It is very slow. Much slower than using Excel functions would be to generate same data. I realize that I could use 1,048,576 as a constant denominator but I wanted to practice with SQL query language, and keep model more dynamic.
EDIT: it should not say % in results not many times. I am getting the % of times each var occurred in my data set. I am basically seeing what the distribution is of randbetween(1-20) outputs are over X calls. In this instance x is 1,048,576.
My SQL Query
"SELECT Round(SUM(IIF([F1]=" & searchKey & ",1,0))*100.0/SUM(IIF([F1]<> Null,1,0)),10) From [Sheet1$];"

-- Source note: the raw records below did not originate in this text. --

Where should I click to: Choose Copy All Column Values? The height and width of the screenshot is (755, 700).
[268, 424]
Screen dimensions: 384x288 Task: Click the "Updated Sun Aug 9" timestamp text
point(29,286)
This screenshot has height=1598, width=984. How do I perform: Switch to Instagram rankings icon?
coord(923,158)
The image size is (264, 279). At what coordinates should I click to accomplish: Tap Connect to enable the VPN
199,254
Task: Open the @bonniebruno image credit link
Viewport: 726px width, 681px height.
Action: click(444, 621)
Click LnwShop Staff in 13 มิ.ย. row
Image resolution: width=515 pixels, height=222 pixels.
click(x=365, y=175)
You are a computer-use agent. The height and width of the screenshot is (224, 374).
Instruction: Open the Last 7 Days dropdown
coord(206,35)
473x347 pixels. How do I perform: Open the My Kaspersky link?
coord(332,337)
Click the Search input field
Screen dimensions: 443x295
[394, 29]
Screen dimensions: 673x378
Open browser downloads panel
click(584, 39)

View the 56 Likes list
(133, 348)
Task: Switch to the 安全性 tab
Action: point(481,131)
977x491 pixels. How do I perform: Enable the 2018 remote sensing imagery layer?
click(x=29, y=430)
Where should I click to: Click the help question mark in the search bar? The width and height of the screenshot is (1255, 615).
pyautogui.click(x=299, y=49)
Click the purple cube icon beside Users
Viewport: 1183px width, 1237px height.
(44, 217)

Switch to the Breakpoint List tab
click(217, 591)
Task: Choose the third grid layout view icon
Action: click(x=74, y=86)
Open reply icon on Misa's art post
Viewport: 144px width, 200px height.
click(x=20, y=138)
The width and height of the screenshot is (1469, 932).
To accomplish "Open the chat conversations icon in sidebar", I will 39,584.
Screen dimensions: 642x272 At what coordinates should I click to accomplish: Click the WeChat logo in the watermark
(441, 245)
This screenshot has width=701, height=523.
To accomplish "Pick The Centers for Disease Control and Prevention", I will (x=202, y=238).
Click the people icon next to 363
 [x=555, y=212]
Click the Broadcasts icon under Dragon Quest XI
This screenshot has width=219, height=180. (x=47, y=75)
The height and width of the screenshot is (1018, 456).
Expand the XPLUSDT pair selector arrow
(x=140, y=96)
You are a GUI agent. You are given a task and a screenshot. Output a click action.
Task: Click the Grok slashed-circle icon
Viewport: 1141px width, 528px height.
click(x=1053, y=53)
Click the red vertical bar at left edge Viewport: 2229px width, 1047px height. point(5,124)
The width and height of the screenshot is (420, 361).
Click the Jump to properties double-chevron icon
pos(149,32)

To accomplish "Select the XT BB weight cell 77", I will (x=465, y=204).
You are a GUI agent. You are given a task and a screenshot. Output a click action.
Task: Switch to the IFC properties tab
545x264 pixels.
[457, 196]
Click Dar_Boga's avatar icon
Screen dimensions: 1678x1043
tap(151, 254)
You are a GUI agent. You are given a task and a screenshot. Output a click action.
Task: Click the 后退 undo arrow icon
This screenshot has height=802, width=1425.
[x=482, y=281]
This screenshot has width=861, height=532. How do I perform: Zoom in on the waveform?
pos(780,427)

Is returning the total number of records in column F1 that are equal to searchKey and dividing that number by the total number of records in column F1.
CODE
Option Explicit
Private Declare PtrSafe Function timeGetTime Lib "winmm.dll" () As Long
Sub SqlQueryOnWorkSheet()
Dim started As Long
Dim cn As ADODB.Connection
Dim filePath As String
Dim counter As Long
Dim outCome As Double
Dim ended As Long
started = timeGetTime
filePath = "Z:\Test\Test1.xlsx"
Set cn = EstablishConnection(filePath)
If cn.State <> 1 Then GoTo CleanFail:
For counter = 1 To 20
outCome = FindCount(cn, counter)
PrintOutcome counter, outCome
Next counter
cn.Close
Set cn = Nothing
ended = timeGetTime
Debug.Print "QUERIES RAN IN " & (ended - started) / 1000 & " SECONDS"
Exit Sub
CleanFail:
Debug.Print "CONNECTION COULD NOT BE MADE"
End Sub
Function EstablishConnection(ByVal filePath As String) As ADODB.Connection
Set EstablishConnection = New ADODB.Connection
EstablishConnection.Open _
"Provider=Microsoft.ACE.OLEDB.12.0;" & _
"Data Source='" & filePath & "';" & _
"Extended Properties=""Excel 12.0 Macro;HDR=No;IMEX=1;"";"
End Function
Function FindCount(ByRef cn As ADODB.Connection, ByVal searchKey As Long) As Double
Dim strSql As String
Dim rs As ADODB.Recordset
On Error GoTo CleanFail:
Set rs = New ADODB.Recordset
strSql = "SELECT Round(SUM(IIF([F1]=" & searchKey & ",1,0))*100.0/SUM(IIF([F1]<> Null,1,0)),10) From [Sheet1$];"
rs.Open strSql, cn
FindCount = rs.GetString
rs.Close
Set rs = Nothing
Exit Function
CleanFail:
Debug.Print "QUERY FAILED"
End Function
Sub PrintOutcome(ByVal counter As Long, ByVal outCome As Double)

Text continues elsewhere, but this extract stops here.